Cuba Ransomware Exploits Veeam VulnerabilityThe Attack Accesses an Exposed API on a Component of the Veeam Application
The Cuba ransomware group is exploiting a bug in data backup software exposed in March, warn security researchers.
The Russian-speaking gang is deploying a combination of new and old tools, including a high-severity vulnerability in a backup application made by software developer Veeam, said BlackBerry.
The vulnerability, tracked as CVE-2023-27532, exposes encrypted credentials stored in Veeam Backup and Replication. Its exploitation could lead to unauthorized access to backup infrastructure hosts. BlackBerry said the Cuba group in June attacked a critical infrastructure organization in the United States and an IT integrator in Latin America.

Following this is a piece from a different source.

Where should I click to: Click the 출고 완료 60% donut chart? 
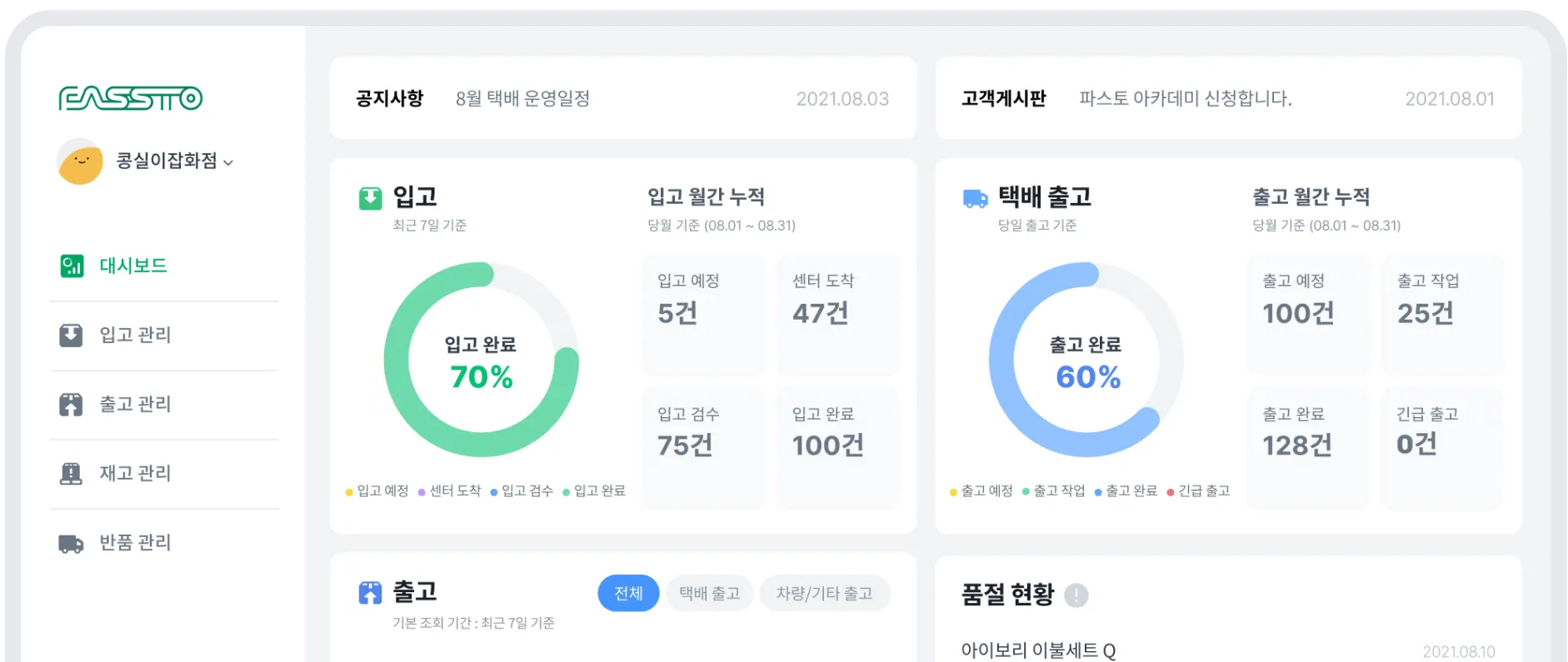tap(1086, 360)
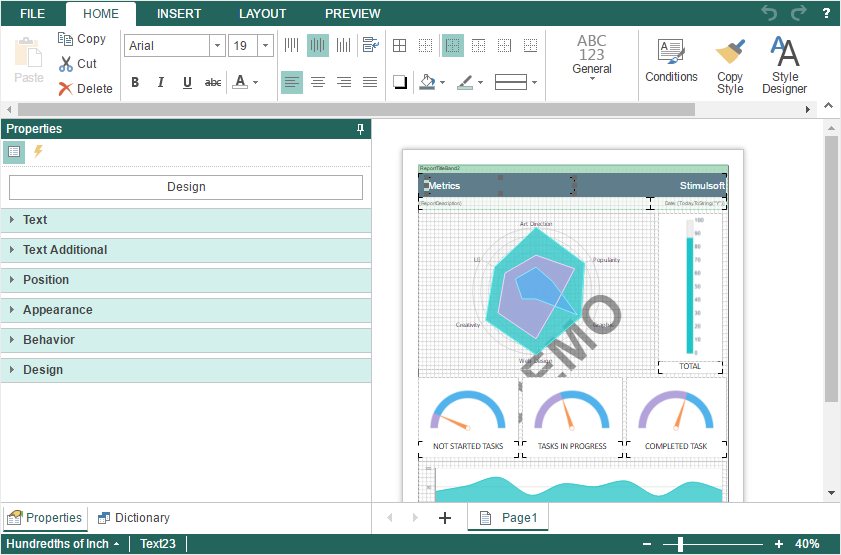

The Department of Health and Human Services' Health Sector Cybersecurity Coordination Center in a May alert warned the healthcare sector of a rise in cyberattacks exploiting the Veeam flaw.

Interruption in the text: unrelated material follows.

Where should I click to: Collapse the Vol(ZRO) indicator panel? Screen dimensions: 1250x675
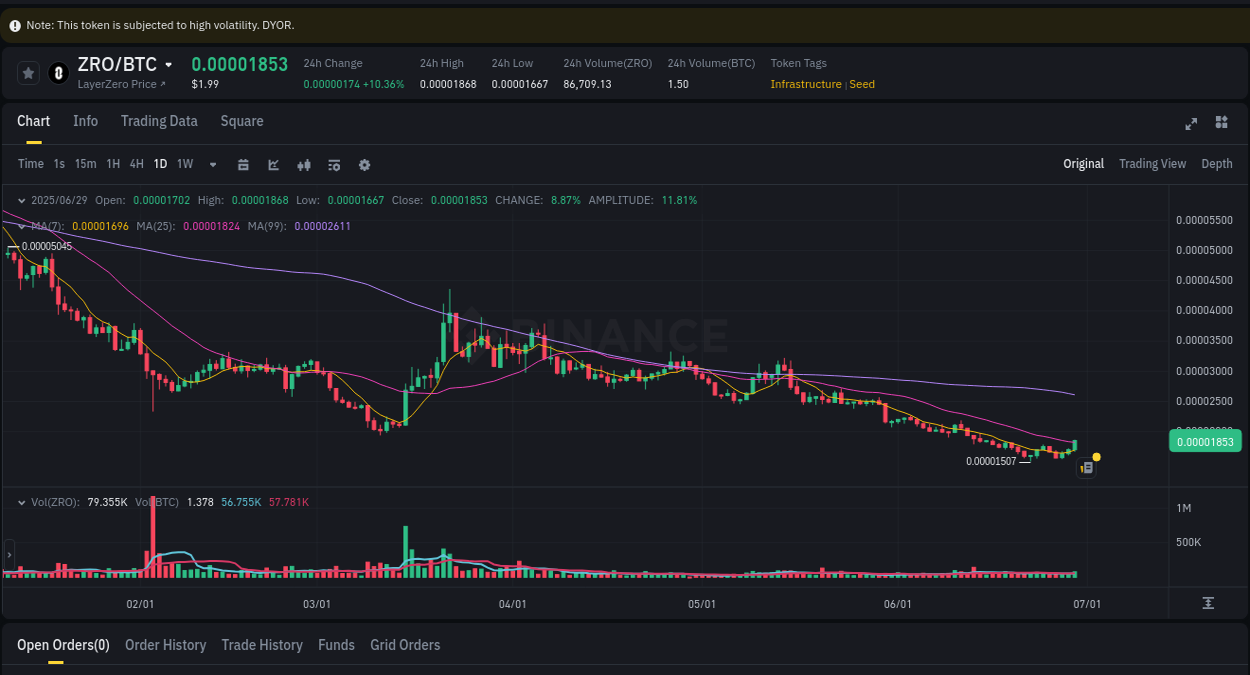tap(20, 501)
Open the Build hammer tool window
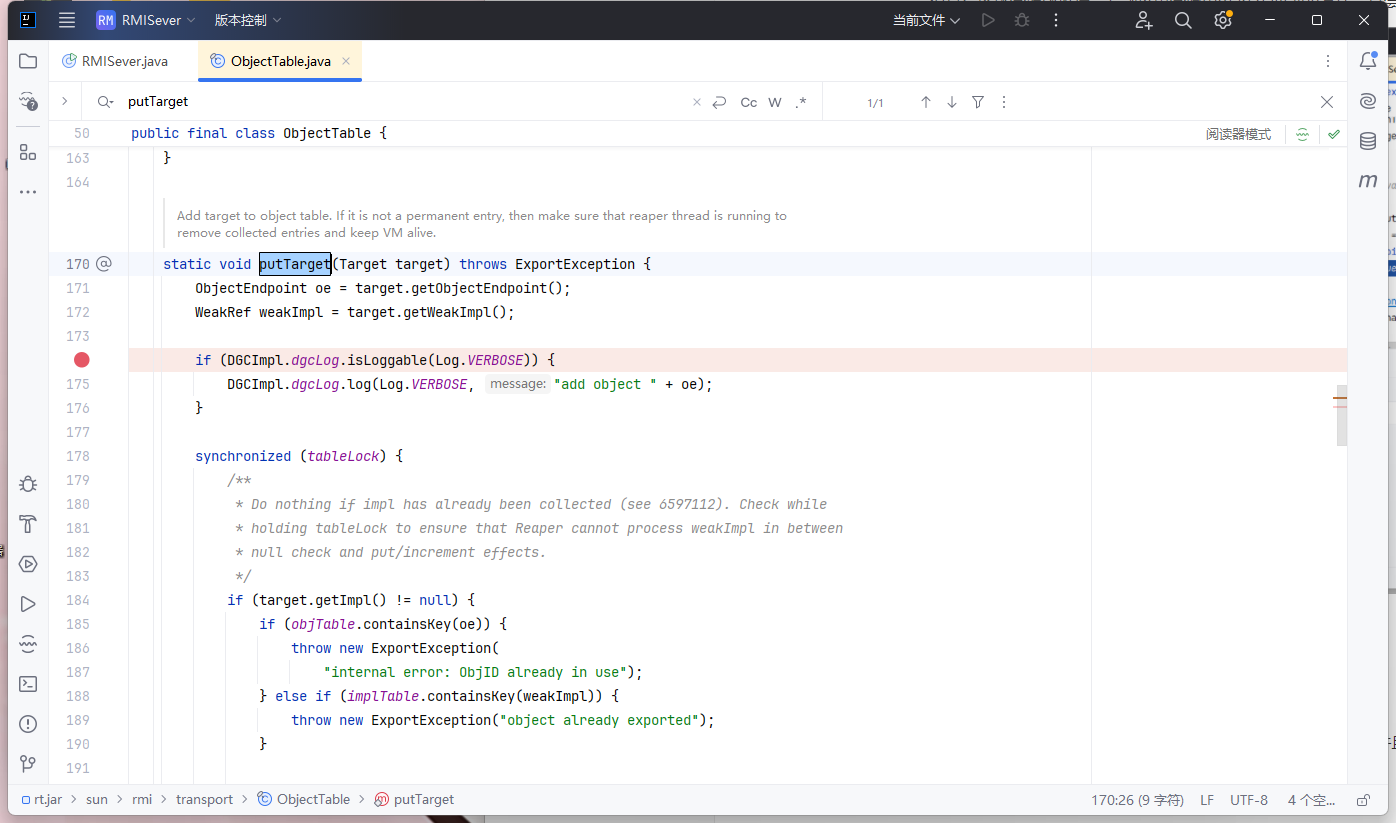 tap(28, 524)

The exploit works by accessing an exposed API on a component of the Veeam application -
Veeam.Backup.Service.exe, which exists on any version of the Veeam Backup and Replication software prior to version 11a and version 12.
The researchers said the group, which has no apparent relation to the island nation of Cuba, recently attacked a U.S.-based organization, revealing a complete set of tactics, techniques and procedures, many of which overlap with those from with previous Cuba ransomware incidents.

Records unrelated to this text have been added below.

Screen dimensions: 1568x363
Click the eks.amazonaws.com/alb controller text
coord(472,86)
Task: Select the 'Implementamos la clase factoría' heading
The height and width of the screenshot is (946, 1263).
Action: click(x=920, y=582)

Cuba's toolkit includes a custom downloader known as Bughatch, a utility dubbed BurntCigar that terminates processes such as anti-malware endpoint solutions, and the Metasploit and Cobalt Strike frameworks, along with numerous "living off the land" binaries.
Cuba ransomware first appeared on the threat landscape in 2019. It is known for actively targeting critical infrastructure sectors including financial institutions, government buildings, the healthcare sector, manufacturing and information technology.
The group is known for stealing data before leaving systems maliciously encrypted and then leaking the data to try and force recalcitrant victims to pay. Its name comes from the
.cuba extension it adds to encrypted files and its predilection for using Cuban revolutionary kitsch artwork.